Comput Struct Biotechnol J. 2014 Jun 11;10(16):33-7. doi: 10.1016/j.csbj.2014.05.004. eCollection 2014 Jun.
We describe SILIRID (Simple Ligand-Receptor Interaction Descriptor), a novel fixed size descriptor characterizing protein-ligand interactions. SILIRID can be obtained from the binary interaction fingerprints (IFPs) by summing up the bits corresponding to identical amino acids. This results in a vector of 168 integer numbers corresponding to the product of the number of entries (20 amino acids and one cofactor) and 8 interaction types per amino acid (hydrophobic, aromatic face to face, aromatic edge to face, H-bond donated by the protein, H-bond donated by the ligand, ionic bond with protein cation and protein anion, and interaction with metal ion). Efficiency of SILIRID to distinguish different protein binding sites has been examined in similarity search in sc-PDB database, a druggable portion of the Protein Data Bank, using various protein-ligand complexes as queries. The performance of retrieval of structurally and evolutionary related classes of proteins was comparable to that of state-of-the-art approaches (ROC AUC ≈ 0.91). SILIRID can efficiently be used to visualize chemogenomic space covered by sc-PDB using Generative Topographic Mapping (GTM): sc-PDB SILIRID data form clusters corresponding to different protein types.

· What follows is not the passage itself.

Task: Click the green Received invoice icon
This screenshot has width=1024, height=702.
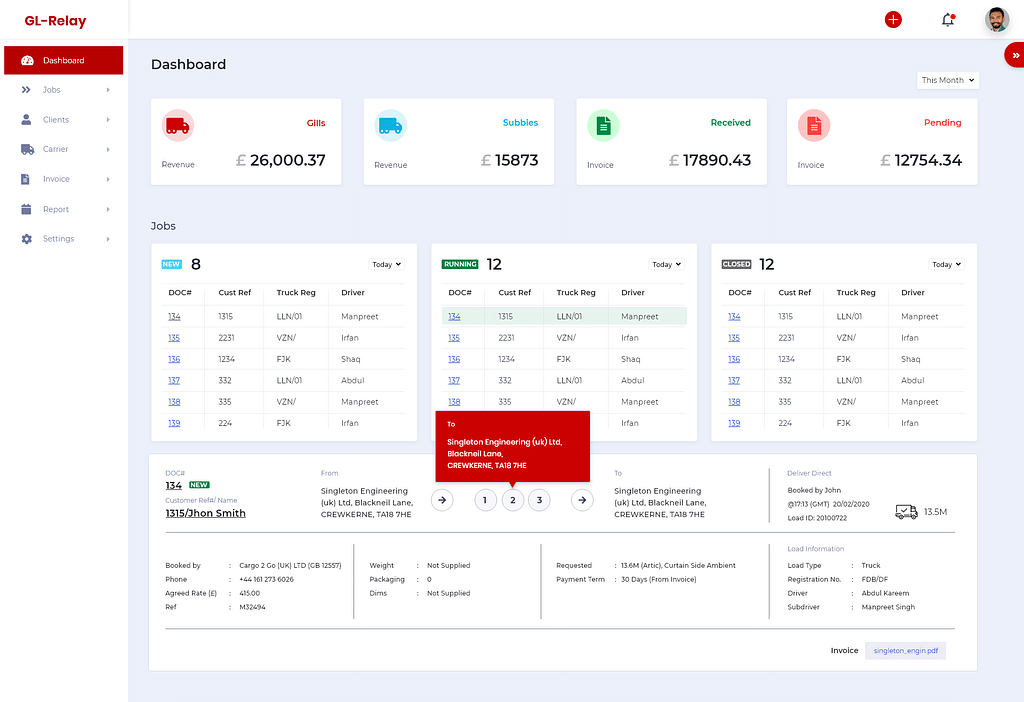Action: 603,125
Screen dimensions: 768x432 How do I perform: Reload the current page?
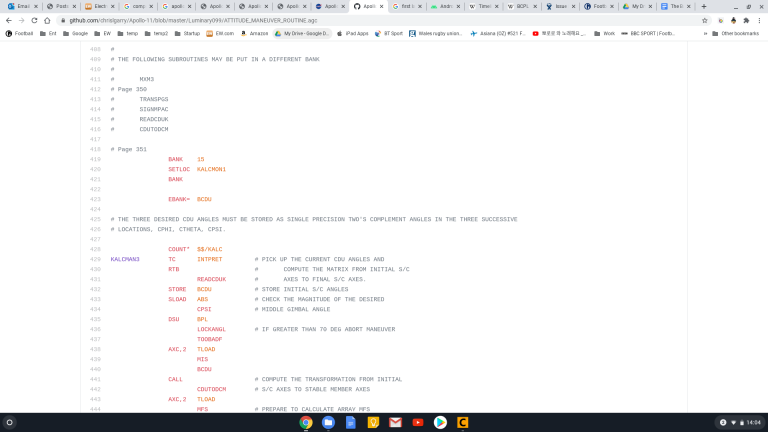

我们描述了 SILIRID(简单配体-受体相互作用描述符),这是一种新的固定大小描述符,用于描述蛋白质-配体相互作用。SILIRID 可以通过对对应相同氨基酸的位进行求和,从二进制相互作用指纹(IFP)中获得。这会产生一个由 168 个整数组成的向量,对应于项数(20 种氨基酸和一个辅因子)与每个氨基酸 8 种相互作用类型的乘积(疏水性、芳环面对面、芳环边对边、蛋白质供体氢键、配体供体氢键、与蛋白质阳离子和阴离子的离子键,以及与金属离子的相互作用)。通过在 sc-PDB 数据库(蛋白质数据库的可药用部分)中使用各种蛋白质-配体复合物作为查询进行相似性搜索,检查了 SILIRID 区分不同蛋白质结合位点的效率。检索具有结构和进化关系的蛋白质类别的性能与最先进的方法相当(ROC AUC≈0.91)。SILIRID 可以使用生成拓扑映射(GTM)有效地可视化 sc-PDB 覆盖的化学生物空间:sc-PDB SILIRID 数据形成对应于不同蛋白质类型的簇。